アダンの実が熟すと、実がポロポロ外れてきます。これを池間では「ツガキ」といって、ツガキの根本の部分をしゃぶって甘みを楽しみます。


さっそく味見。わずかに甘みが感じられる程度ですが、収穫した場所によって、甘みが異なっていることにも気づきました。


「ツガキ」を外した中の部分を「バス」といって、こちらも生で食べたり、炊いて食べていたそうです。


バスのほうは包丁で薄くスライスして、こちらも味見をしてみました。



子どもたちは、収穫してきたアダンの実を「きゅーぬふから舎」のオバアたちにも見てもらうことにしました。


昔はこれがおやつだったよ、と嬉しそうにお話をしてくれています。



オバアに聞くと、ツガキの乾燥したものは、カツオなどを燻しながら乾燥させる燃料にも使われていたとのことです。今でいう燻製のチップです。


こちらでは、探検中に見つけたアダナス(アダンの気根)を見てもらっています。
アダンでもっともよく利用されたのがこの気根(アダナス)を割いて作られる縄でした。水に強く良質な繊維であるため、船のロープや生活用具にも利用されてきました。さまざまな生活用具に利用されるアダナスを確保するため、秋になると大人も子供もアダン林に入ったそうです。

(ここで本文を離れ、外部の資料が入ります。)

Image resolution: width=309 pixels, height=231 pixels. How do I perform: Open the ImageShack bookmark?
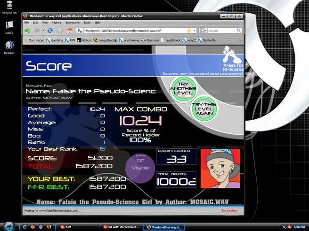[105, 40]
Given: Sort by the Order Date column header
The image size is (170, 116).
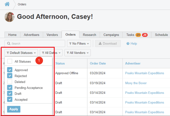Looking at the screenshot, I should pos(98,63).
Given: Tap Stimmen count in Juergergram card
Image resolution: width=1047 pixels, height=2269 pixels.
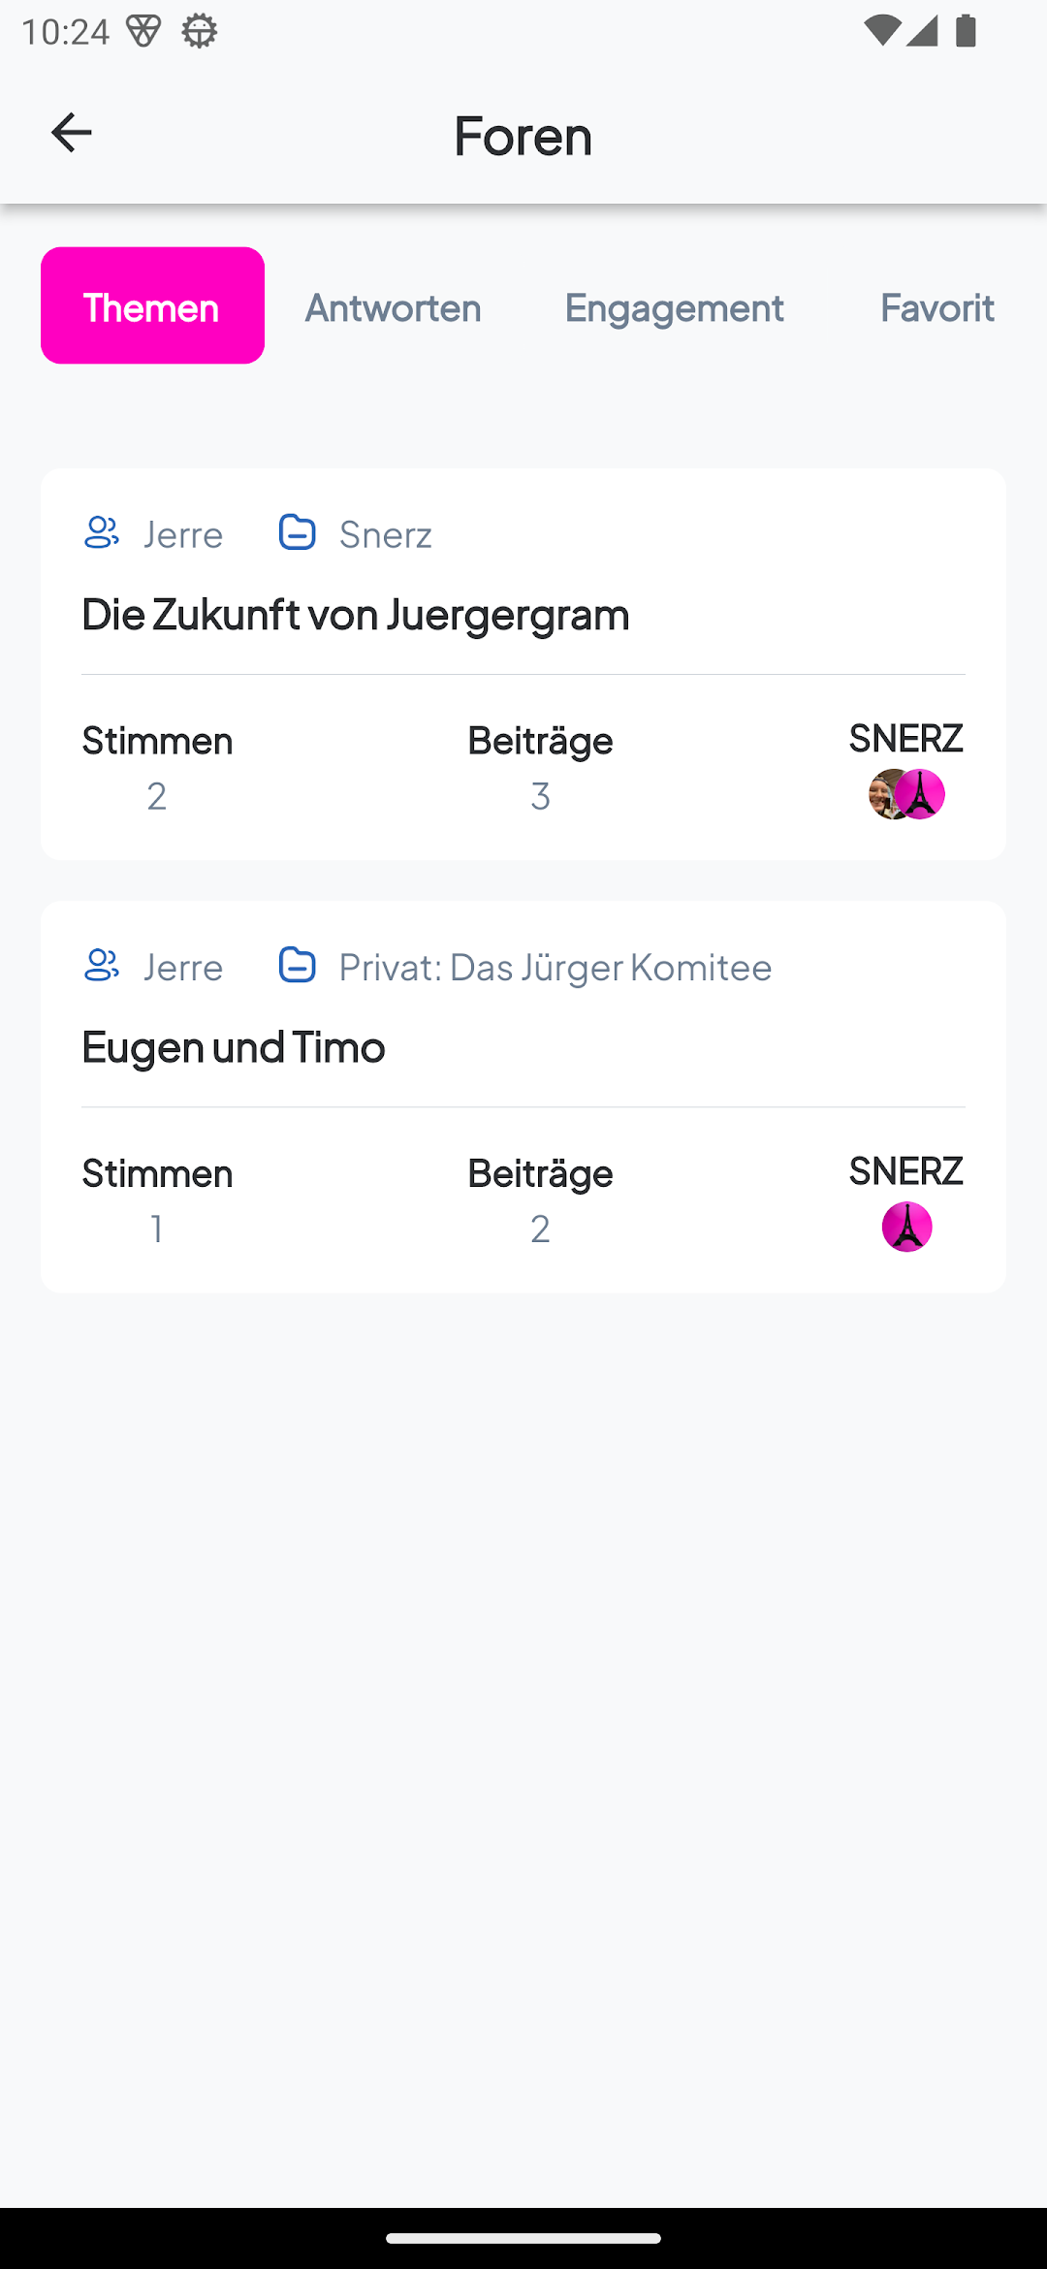Looking at the screenshot, I should click(x=157, y=795).
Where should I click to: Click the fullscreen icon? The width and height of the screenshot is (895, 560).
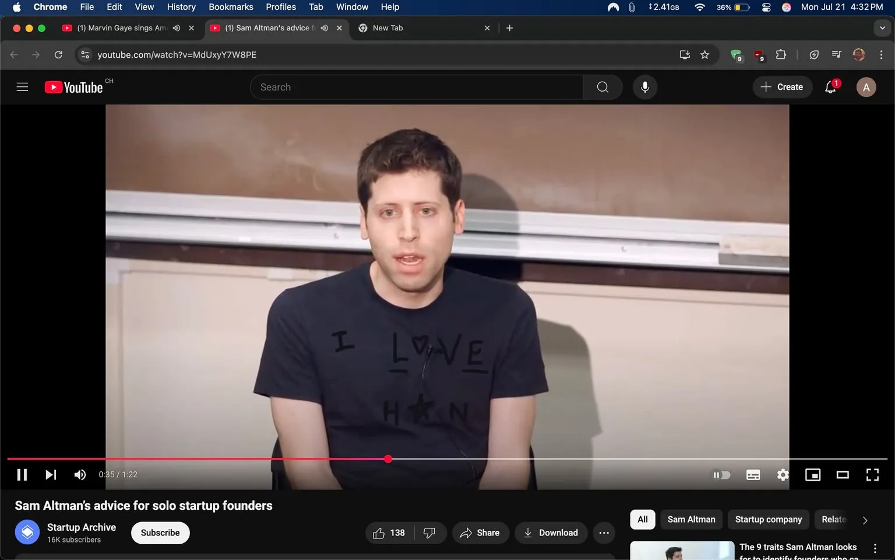(872, 474)
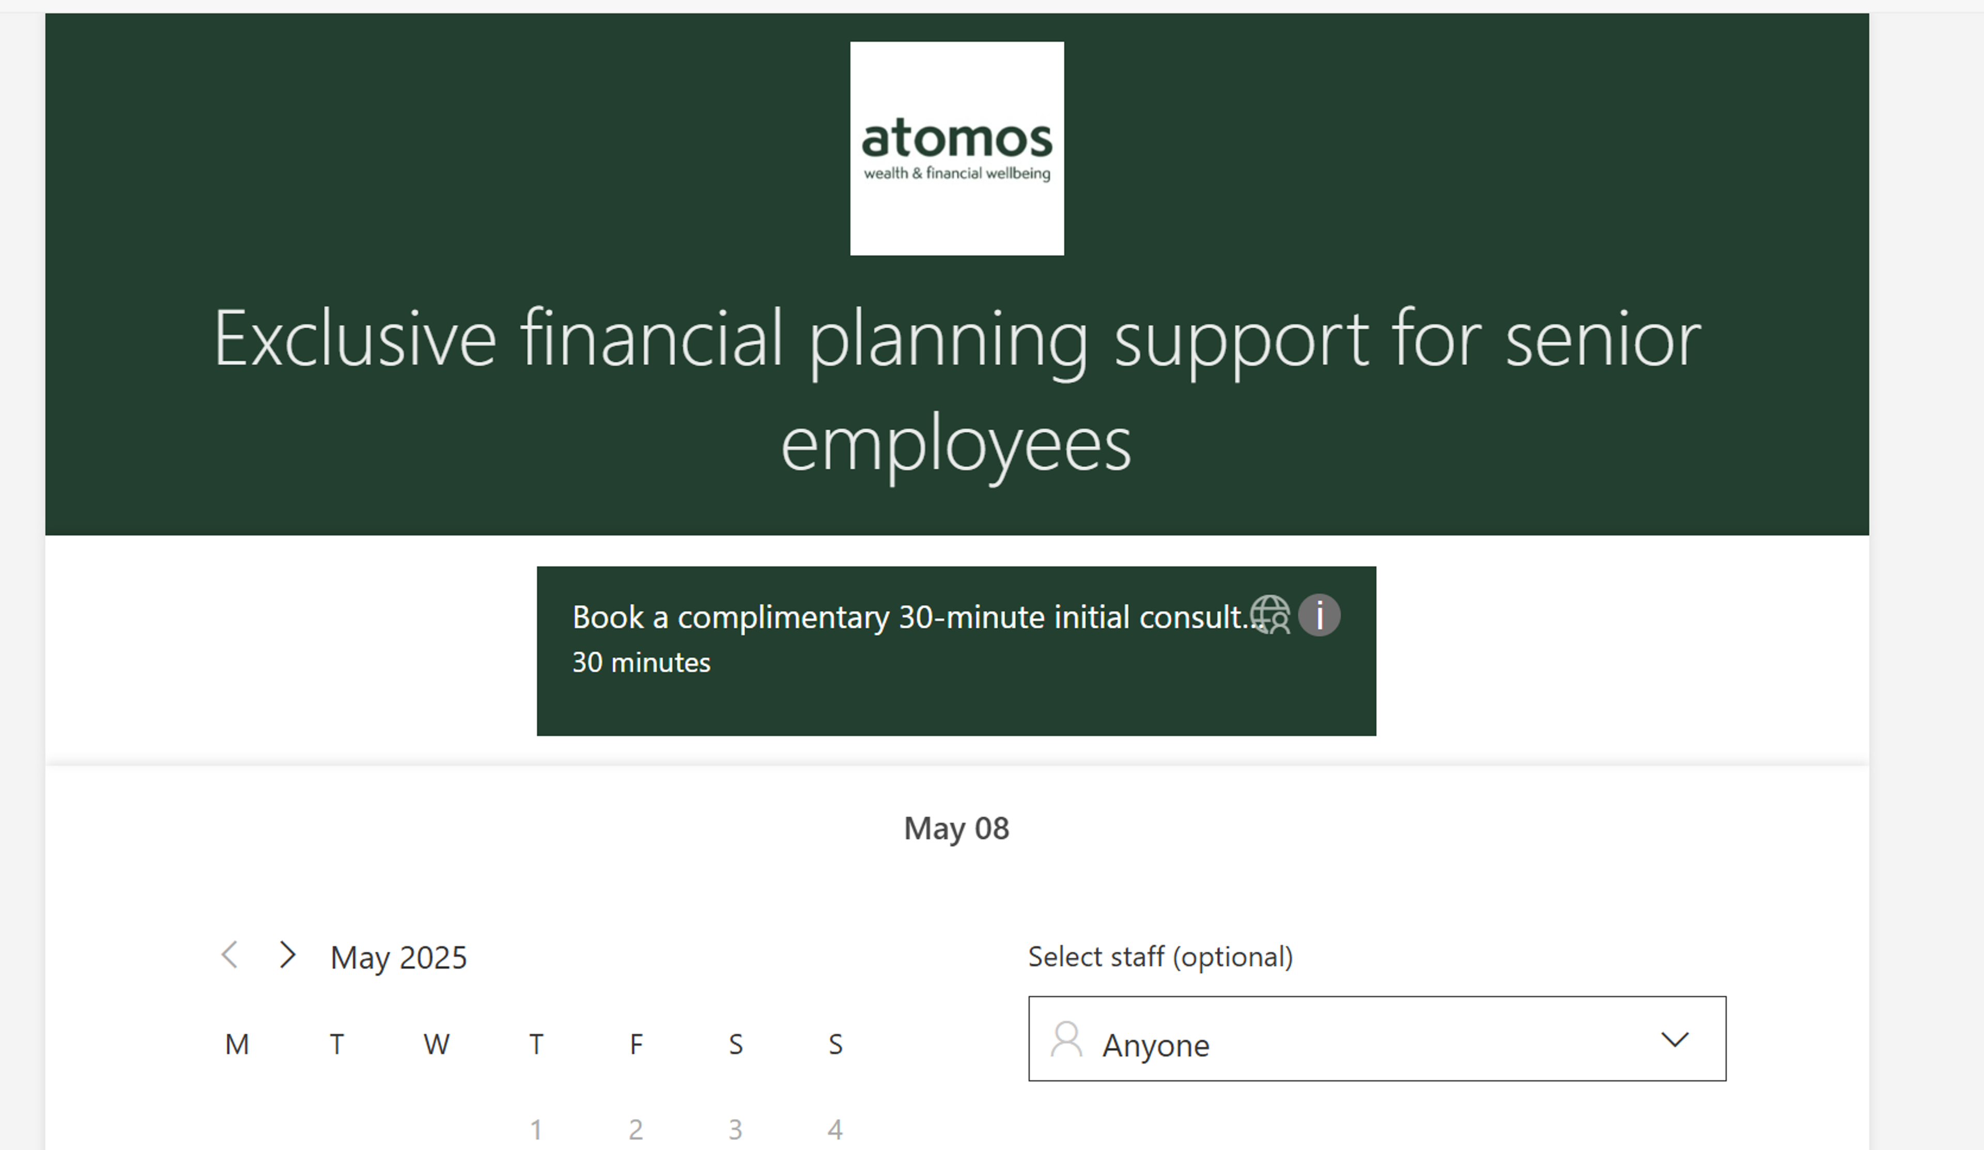
Task: Select the complimentary 30-minute consultation service card
Action: [x=957, y=651]
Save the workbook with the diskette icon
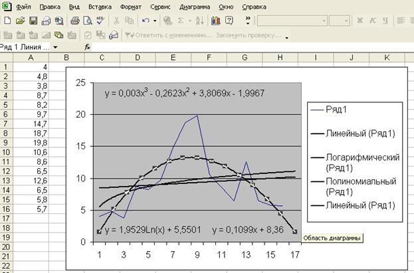The height and width of the screenshot is (273, 414). click(x=33, y=21)
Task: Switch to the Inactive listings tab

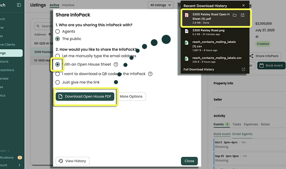Action: pos(68,5)
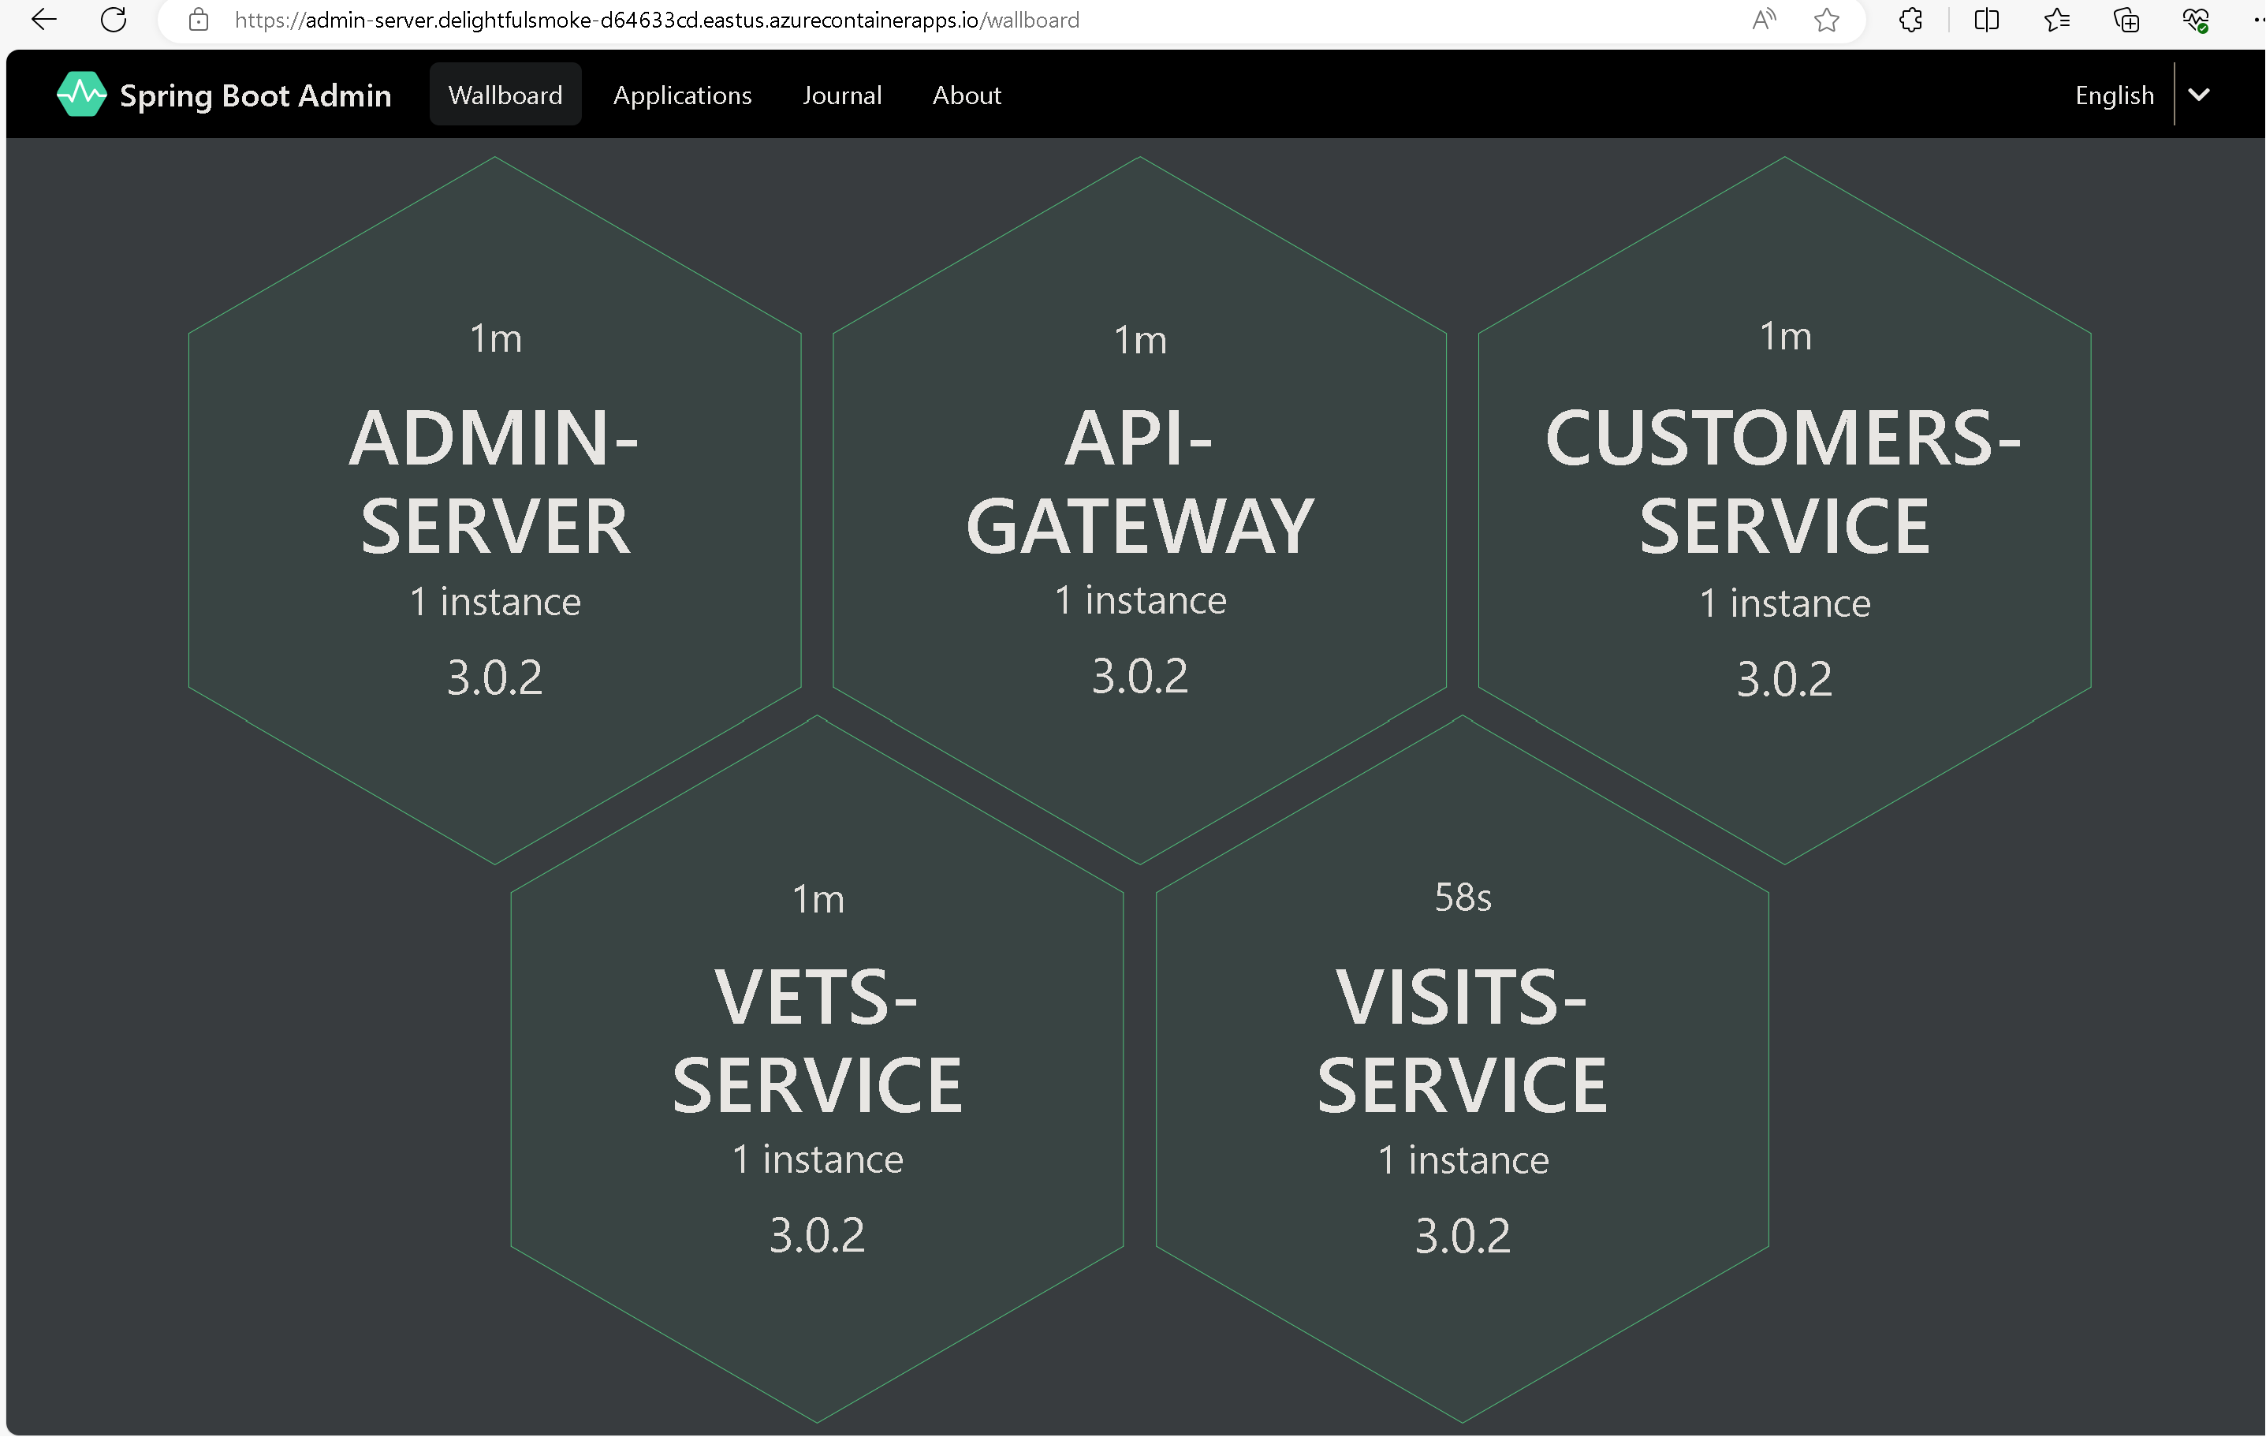Screen dimensions: 2266x1437
Task: Navigate to Applications tab
Action: [682, 94]
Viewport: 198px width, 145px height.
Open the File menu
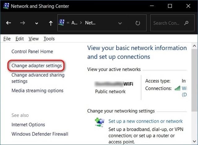coord(7,39)
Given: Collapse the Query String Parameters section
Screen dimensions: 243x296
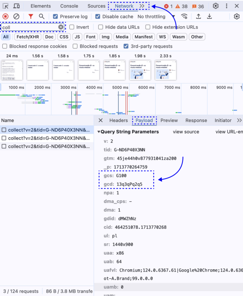Looking at the screenshot, I should [x=99, y=132].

せっかくなので、アダナスを裂いて、ロープづくりにも挑戦してみました。
昨年、上原義男さんに教えていただいた方法でアダナスをこしらえていきます。


包丁で皮をむいてから、薄くスライスしていきます。子どもたちも興味深々。


薄く裂いたものを、今度は細く細く裂いていきます。小学生も帰ってきたので、みんなで一緒にアダナスの繊維を裂く作業に取り組みました。


とても丈夫な繊維なので、けんちゃん先生の髪を結っても切れません。
幼稚園生の美優ちゃんは、1時間以上も夢中になってアダナスの繊維を裂いてくれました。


細く裂いた繊維で縄をなっていきます。
「縄ない」は次回あらためて、上手なオジイから習い、みんなで練習してみたいと思います。


最後は、アダナスの縄で大縄跳び。みんなで収穫してきたアダン(アダナス)で、たっぷり1日遊ぶことができました。
子どもたちにとっても、身近にあるアダンでこんなに面白いことができる(そして、食べられる)ということを発見した1日となったことでしょう。